Work request >> Retype every line from the one containing "You are a GUI" through the last line of the records below, both included; leave out the pictures.

Provided material >>
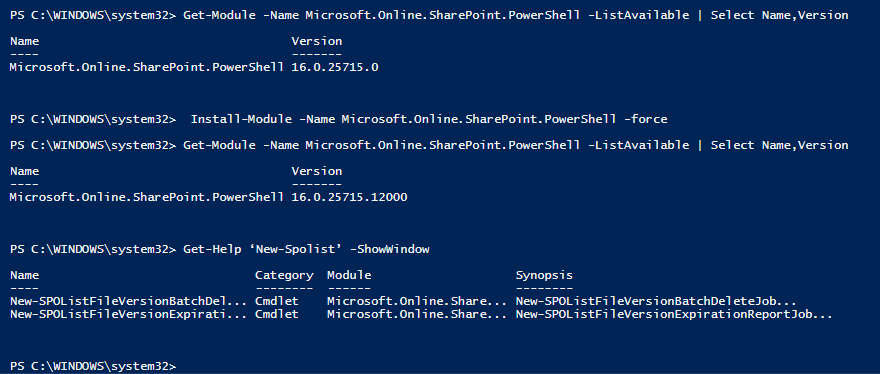Viewport: 880px width, 374px height.
Task: Click the Synopsis column header
Action: click(x=544, y=275)
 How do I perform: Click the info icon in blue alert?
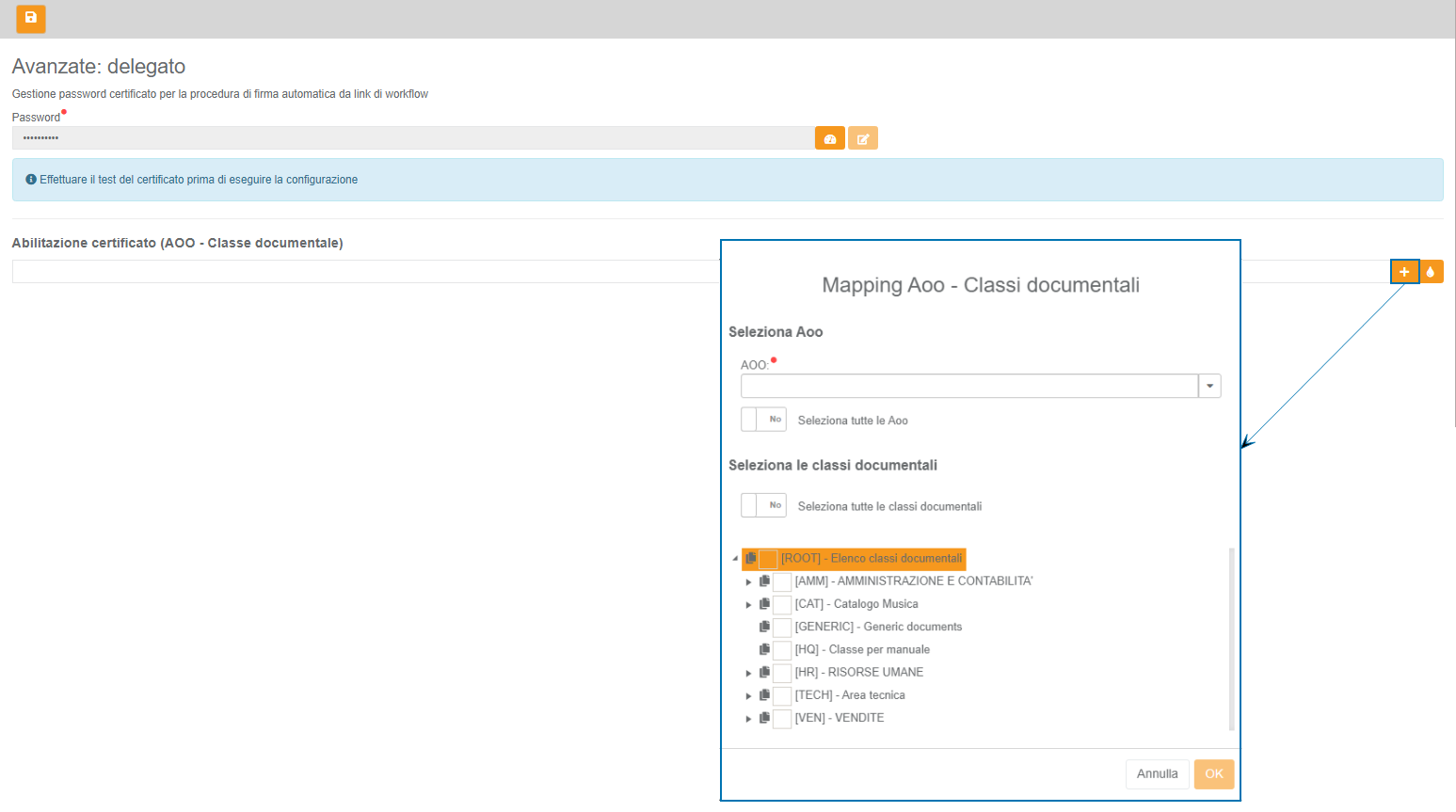pyautogui.click(x=31, y=180)
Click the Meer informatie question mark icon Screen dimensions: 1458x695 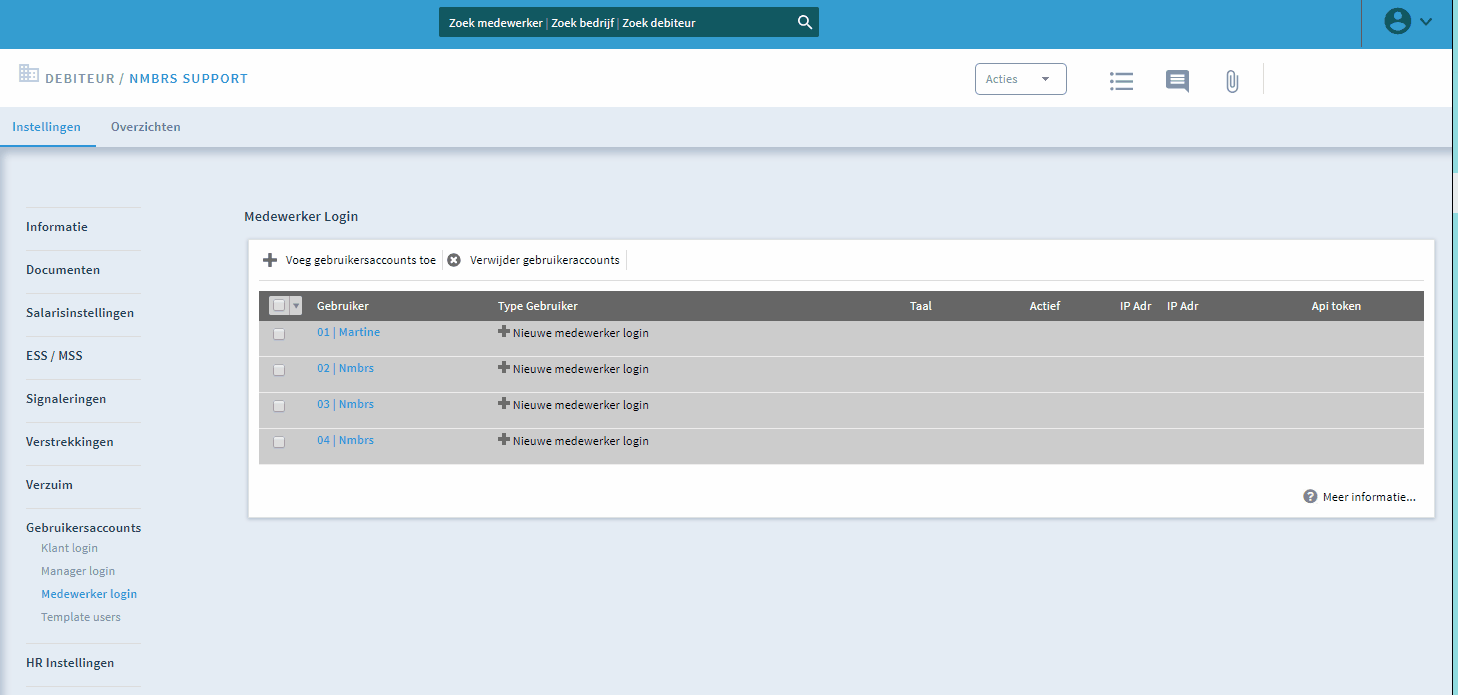pos(1310,497)
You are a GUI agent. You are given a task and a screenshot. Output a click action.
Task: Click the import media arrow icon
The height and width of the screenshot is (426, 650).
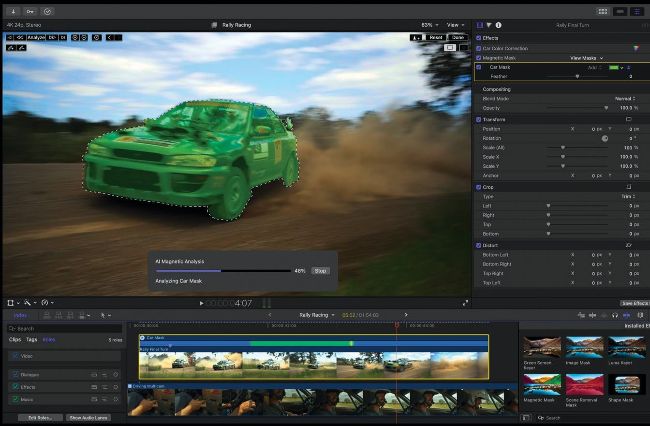[13, 10]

Solution for this problem >>
You are a GUI agent. You are given a task and a screenshot. Output a click action.
Task: Click the import media arrow icon
The height and width of the screenshot is (426, 650).
[13, 10]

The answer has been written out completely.